Ring of Sets in Measure Theory

Question

I'm studying Measure Theory course in my faculty and a have an problem... If i have E, and E is a class of sets like E={A, B, H,...}.

When i can said that: 1- E is a Ring of Sets. 2- E is a Semi-Ring of Sets. 3- E is a Sigma-Ring of Sets.

In other way...
What is the definition and properties of the following: 1- Ring of Sets.
2- Semi-Ring of Sets.
3- Sigma-Ring of Sets.

And what are the conditions that the ring and Semi-Ring are closed under it, i know that the ring of sets is closed under union and intersection.. But this true or not??

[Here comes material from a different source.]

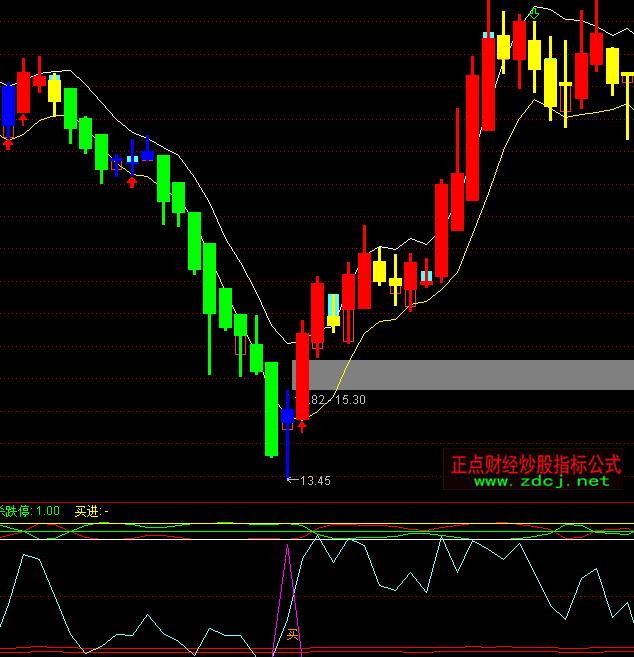Click the rightmost yellow candle on the chart
The width and height of the screenshot is (634, 657).
point(628,76)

Finally, Which is the bigger between them, Is any ring is a Semi-Ring or, Any Semi-Ring is a Ring or WHAT??

Answer 1

This is a case when looking for answers will work before asking questions. All three of these definitions even appear in Wikipedia (paraphrased slightly for consistency):

• Let $\mathcal{R}$ be a nonempty collection of sets. Then $\mathcal{R}$ is a ring of sets if:

  • $A\cup B \in \mathcal{R}$ if $A,B \in \mathcal{R}$
  • $A \setminus B \in \mathcal{R}$ if $A, B \in \mathcal{R}$

• Let $\mathcal{R}$ be a nonempty collection of sets. Then $\mathcal{R}$ is a $\sigma$-ring if:

  • $\bigcup_{n=1}^{\infty} A_{n} \in \mathcal{R}$ if $A_{n} \in \mathcal{R}$ for all $n \in \mathbb{N}$
  • $A \setminus B \in \mathcal{R}$ if $A, B \in \mathcal{R}$

• Let $\mathcal{S}$ be a nonempty collection of sets. Then $\mathcal{S}$ is a semiring of sets if:

  • $\emptyset \in \mathcal{S}$
  • $A \cap B \in \mathcal{S},$ if $A, B \in \mathcal{S}$
  • $A \setminus B = \bigcup_{i=1}^nC_i$ for some disjoint $ C_1,\dots,C_n \in \mathcal{S}$ if $A, B \in \mathcal{S}$

The terminology is meant to suggest that these "containments" are in order: $\sigma$-rings $\subseteq$ rings $\subseteq$ semirings

That $\sigma$-rings are rings is almost too trivial to talk about. The wiki page even gives you your answer that rings are semirings, albeit without explanation, not completely trivial, but still not hard. Just notice that $A\cap B=A\setminus (A\setminus B)$.